▶ **Extract**:
Pope: Paul VI and Archbishop Romero soon saints

Giovanni Battista Montini was the Pope of the Council and the great reformer of the Church of our time, Abp. Romero is the "martyr of Salvador", killed "in hatred of the faith" for his defense of the poor and the denunciation of repression.


Vatican City (AsiaNews) - Paul VI and Oscar Arnolfo Romero Galdámez will be saints. Pope Francis has approved the promulgation of the related decrees by the Congregation for the Causes of Saints.

Paul VI, Giovanni Battista Montini was born in Concesio, in the province of Brescia, on 26 September 1897. A man of great culture - he had three degrees in philosophy, canon law and civil law - and of great sensitivity, he was elected Pope on 21 June 1963. He was a great reformer, the Pope who led to the completion of Vatican Council II, of which he personally led the work, with the approval of its principal documents.

Even if only in general terms, he is remembered for his significant gestures, such as the destination of the papal tiara to the poor, the meeting in 1964 with the Orthodox patriarch Athenagora and the subsequent Catholic-Orthodox declaration of 1965, after over nine centuries of mutual excommunications. The meeting took place in Jerusalem, where Paul VI arrived by plane and was the first Pope to go there and take a plane. Furthermore, at the end of the Council he announced the creation of the Synod of Bishops, of which he established the competences; in 1966 he abolished the "Index of forbidden books" and the year after he decided to establish the World Day for Peace. He was the first Pope to celebrate a mass in an industrial plant on Christmas Eve (at Italsider in 1968).

In 1966 he confirmed priestly celibacy in an encyclical and the year after he published Humanae Vitae. That year he abolished all the functions attributed to the nobility in the papal court, with the exception of papal ushers. He also abolished the noble Guard and the Palatine Guard. Instead, he established the Commission for Social Communications, the Council for the Laity, for Justice and Peace Commission, the International Theological Commission and Cor Unum. In 1968 he reformed the Roman Curia, in which he introduced no small amount of non-Italian personalities. In 1969 he approved the reform of the mass, since then called "the vernacular", that is in modern languages, to facilitate the understanding of the faithful.

▶ **Given data**:
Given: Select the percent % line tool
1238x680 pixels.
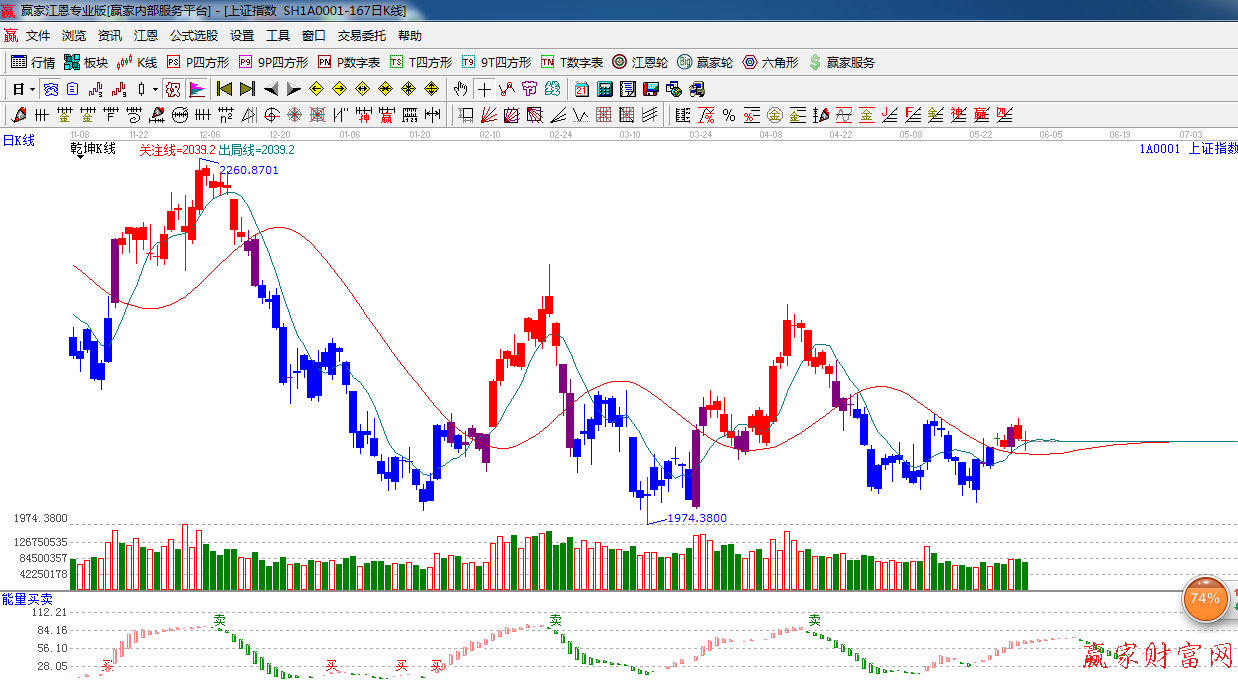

▶ **The problem**:
Answer these questions using the article on Paul VI and Archbishop Romero:
(a) Where was Giovanni Battista Montini born?
(b) In what year did Paul VI abolish the "Index of forbidden books"?
(c) In what year did he reform the Roman Curia?
The data above come from a different source than the article.

▶ **The reply**:
(a) Concesio, in the province of Brescia
(b) 1966
(c) 1968